Table of Contents
This chapter is a speech that our late President, Dr A. P. J. Abdul Kalam, once addressed to the youth of the nation. He talks about the fears and problems that young people face, and the way in which they can overcome them and reach their goals.
The speech begins with a little poem:
When I wish upon a star, Makes no difference who I am. Anything my heart desires Will come to me.
When we wish for something, it does not immediately change who we are, or come true. Anything our heart truly desires, will come to us. This is because we work hard for something if we truly desire it, and not simply wish for it upon stars.
The Youth and the Future
Abdul Kalam says he realizes how the contributions of the youth have contributed to the world in many fields. He asserts that no youth today needs to fear about the future because the ignited mind of the youth is the most powerful thing ever. He says he would like to talk to his young friends on the topic ‘I am born with wings.’
The previous year, Kalam went to a village to inaugurate a programme called Sasthrayaan, which means ‘the propagation of Science’. The goal of this programme was to prepare students from different rural schools and make them eligible to become engineers, scientists, doctors, managers, and civil servants. This would empower the village families.
Kalam’s inaugural address to an audience consisting of both students and their family members, was on the topic, ‘Science Empowers the Nation’. After Kalam’s address, many people asked questions. He selected twelve students at random to ask questions, because of time limitations.
The Young Village Boy’s Question
Kalam wants to share one of these questions with us. It was asked by a teenager from a distant village. He was a typical representative of the youth of India. The boy said he was nervous. He said he needed to have confidence, but had not gained any through his education all these years.
He was afraid to talk to his teachers and friends. Whenever he talked, he compared himself to other students and their beautiful clothes. The boy wanted to become a marine engineer. He wanted to travel in a ship, be its captain, and build its engine. He asked Kalam if he would be able to do all this, and how he should achieve his goal.
When the boy completed the question, the entire audience was looking at Kalam wondering what he was going to say. Kalam said that the boy had asked him the most difficult question and he valued it, because it displayed the fear of many. He then recited a beautiful ancient poem named
‘I will fly’.
I am born with potential. I am born with goodness and trust. I am born with ideas and dreams. I am born with greatness. I am born with confidence. I am born with wings. So, I am not meant for crawling, I have wings, I will fly I will fly and fly.
This poem urges us to use our potential and ideas to reach our goals.
How to be Unique
Kalam says he wants to discuss with his young friends how they can be unique. He had met fifteen million youth in a decade’s time and learnt that every youth wanted to be unique.
But the world around them was trying its best to make them like everyone else.

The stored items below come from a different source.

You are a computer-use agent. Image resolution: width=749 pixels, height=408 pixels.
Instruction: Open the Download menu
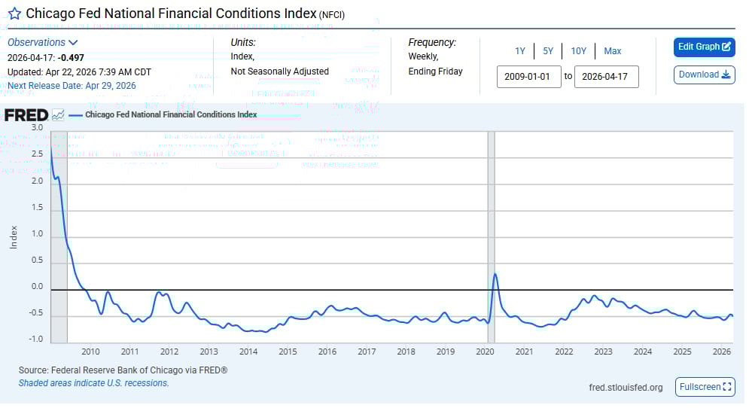[x=704, y=75]
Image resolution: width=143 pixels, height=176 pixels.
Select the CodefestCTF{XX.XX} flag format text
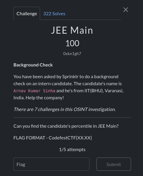point(70,138)
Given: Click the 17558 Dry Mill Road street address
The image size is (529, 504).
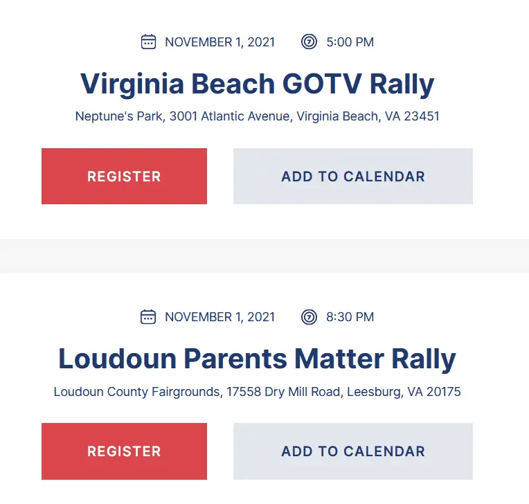Looking at the screenshot, I should [284, 392].
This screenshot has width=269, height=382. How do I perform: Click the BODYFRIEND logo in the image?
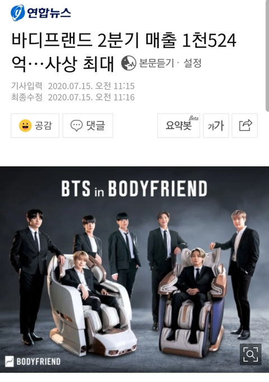[33, 361]
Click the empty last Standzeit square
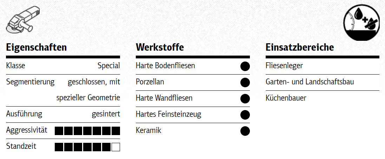385x159 pixels. [x=116, y=147]
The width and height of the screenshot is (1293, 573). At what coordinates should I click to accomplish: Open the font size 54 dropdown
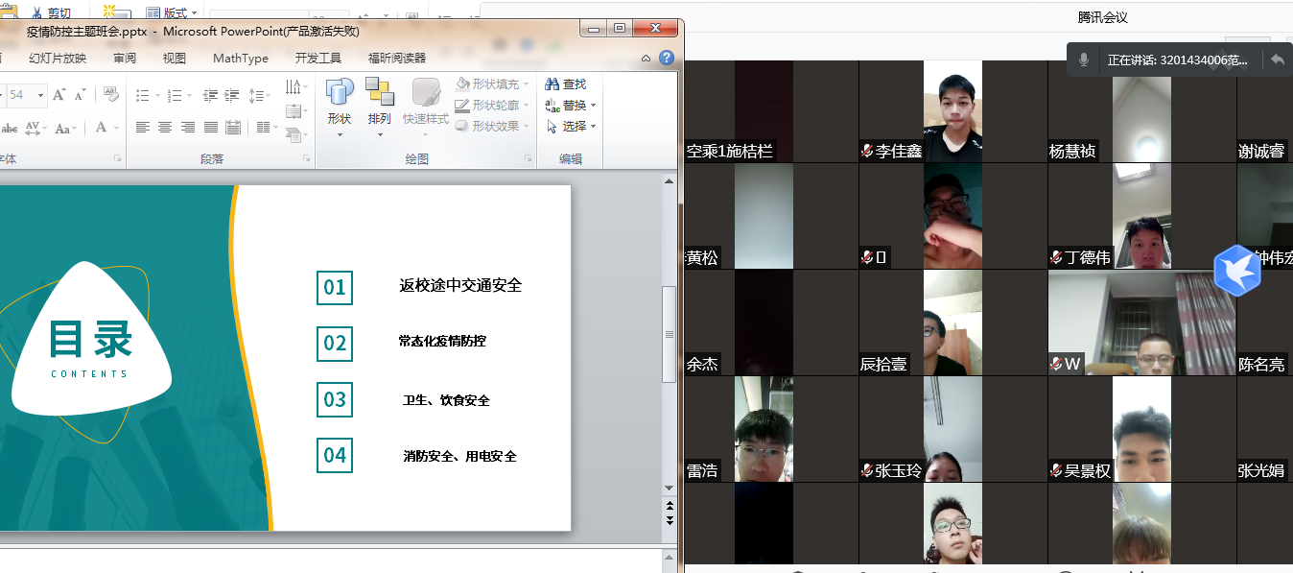coord(40,95)
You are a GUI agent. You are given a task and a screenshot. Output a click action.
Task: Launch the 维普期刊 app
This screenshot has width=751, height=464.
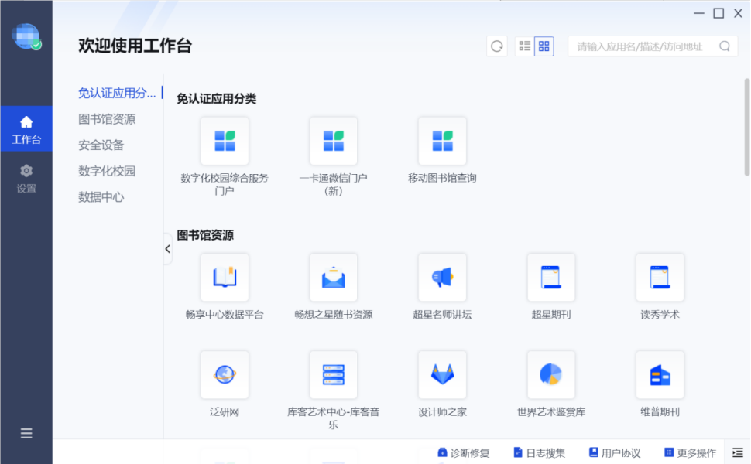click(x=660, y=375)
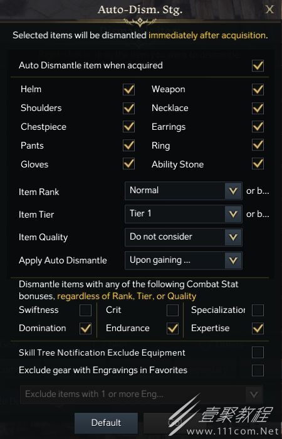Screen dimensions: 282x439
Task: Click the Default button
Action: 106,423
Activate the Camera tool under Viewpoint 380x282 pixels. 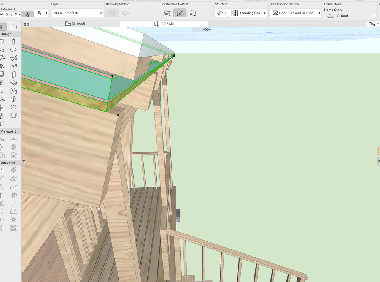pos(14,155)
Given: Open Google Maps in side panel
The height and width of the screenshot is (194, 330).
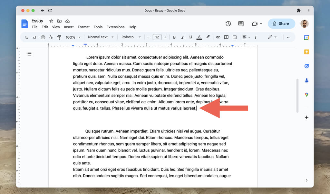Looking at the screenshot, I should pos(306,95).
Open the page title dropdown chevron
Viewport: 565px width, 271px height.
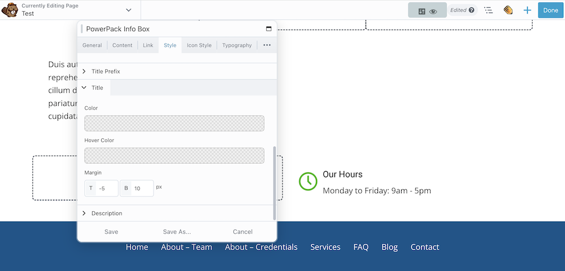[129, 10]
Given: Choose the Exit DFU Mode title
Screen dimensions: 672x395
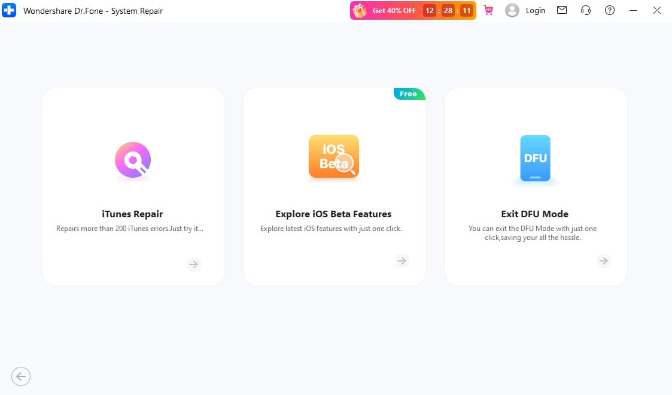Looking at the screenshot, I should (535, 214).
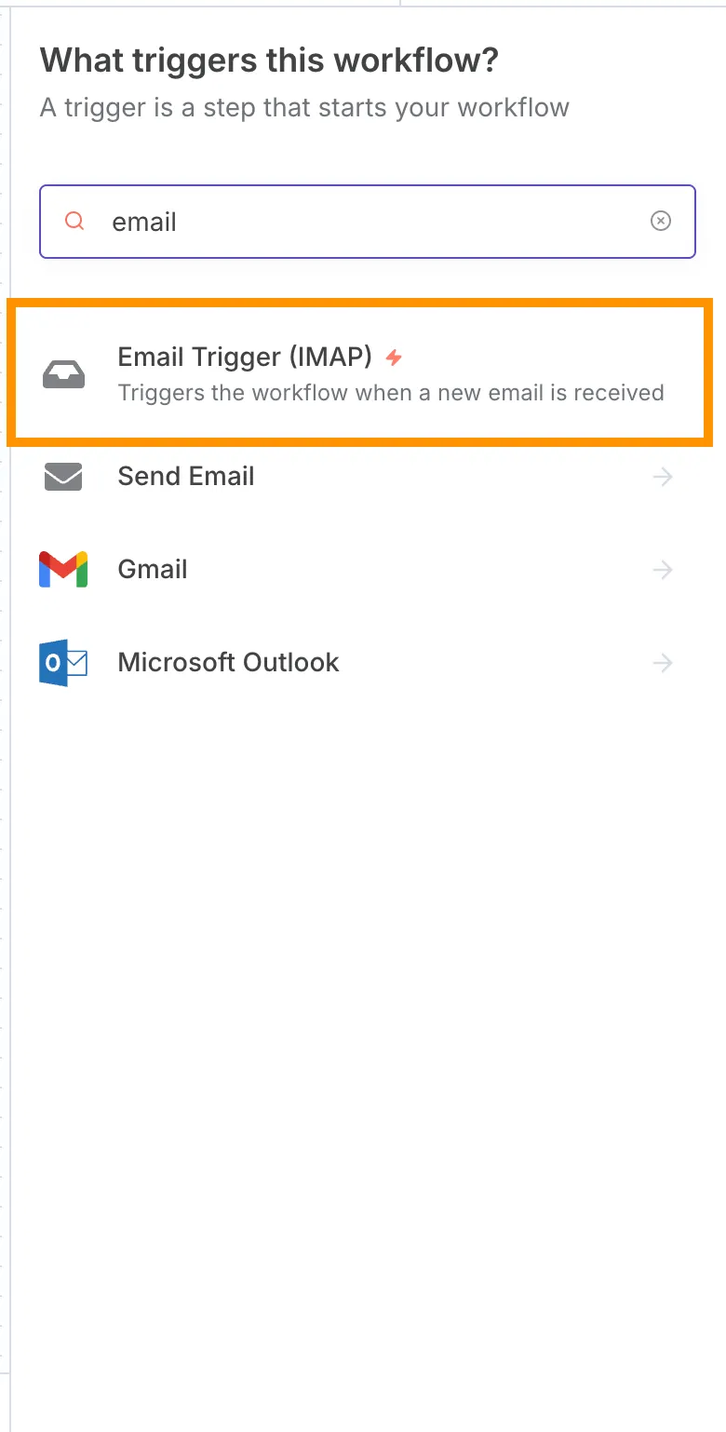Image resolution: width=726 pixels, height=1432 pixels.
Task: Choose Email Trigger (IMAP) title
Action: coord(245,357)
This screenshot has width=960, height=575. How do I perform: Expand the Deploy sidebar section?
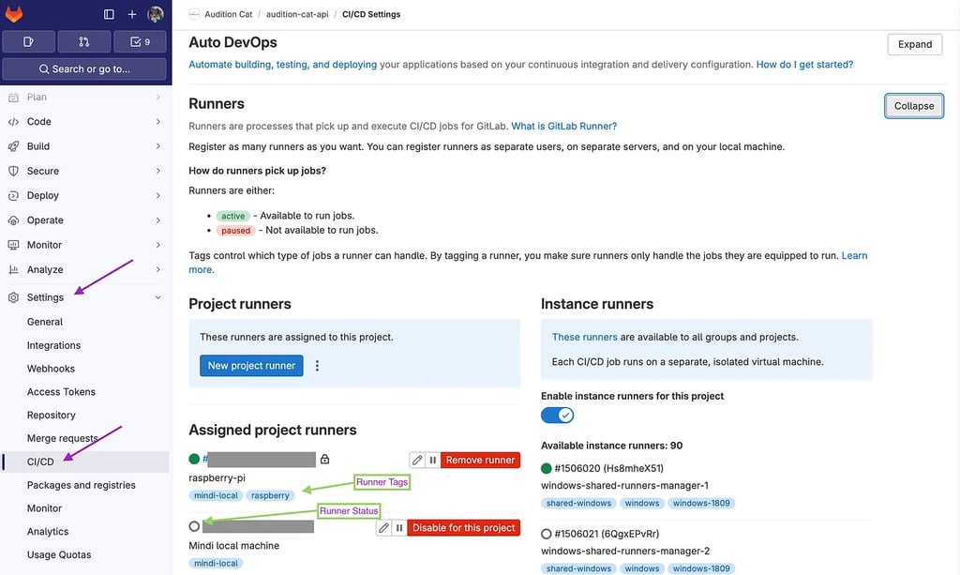44,195
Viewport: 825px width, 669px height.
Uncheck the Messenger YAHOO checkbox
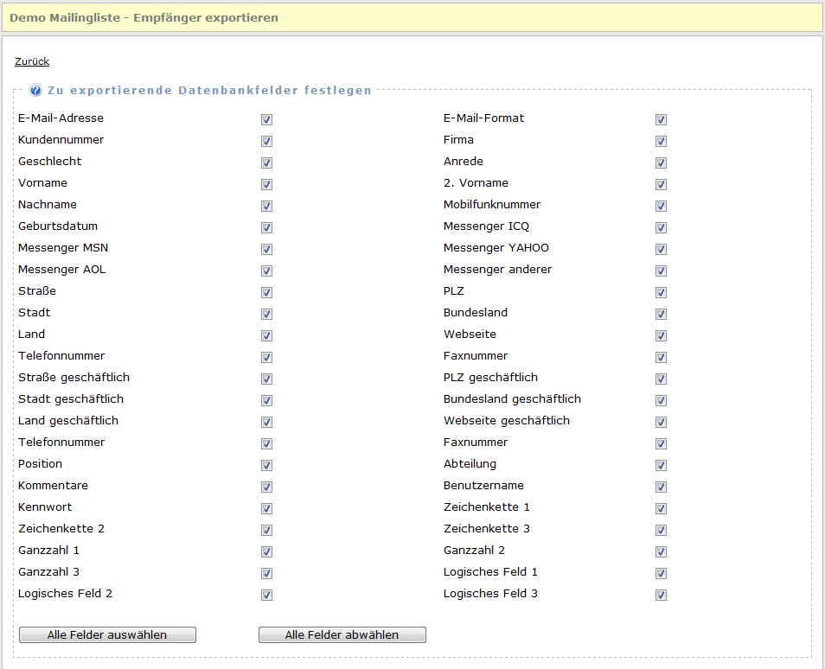click(661, 249)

At home they were asked to be more like the neighbours’ children. At school, they were told to be more like the class toppers. People were constantly asking youngsters to be somebody else, or to be like everybody else.
The challenge, Kalam says, is that every youth has to fight the hardest battle which any human being can ever imagine, and never stop fighting until they become a unique person.
Although it is very natural to be afraid of our future, we must believe in ourselves and our potential, because this will help us fly and reach our goals. We must fight to be unique in a world that wants to make us like everyone else.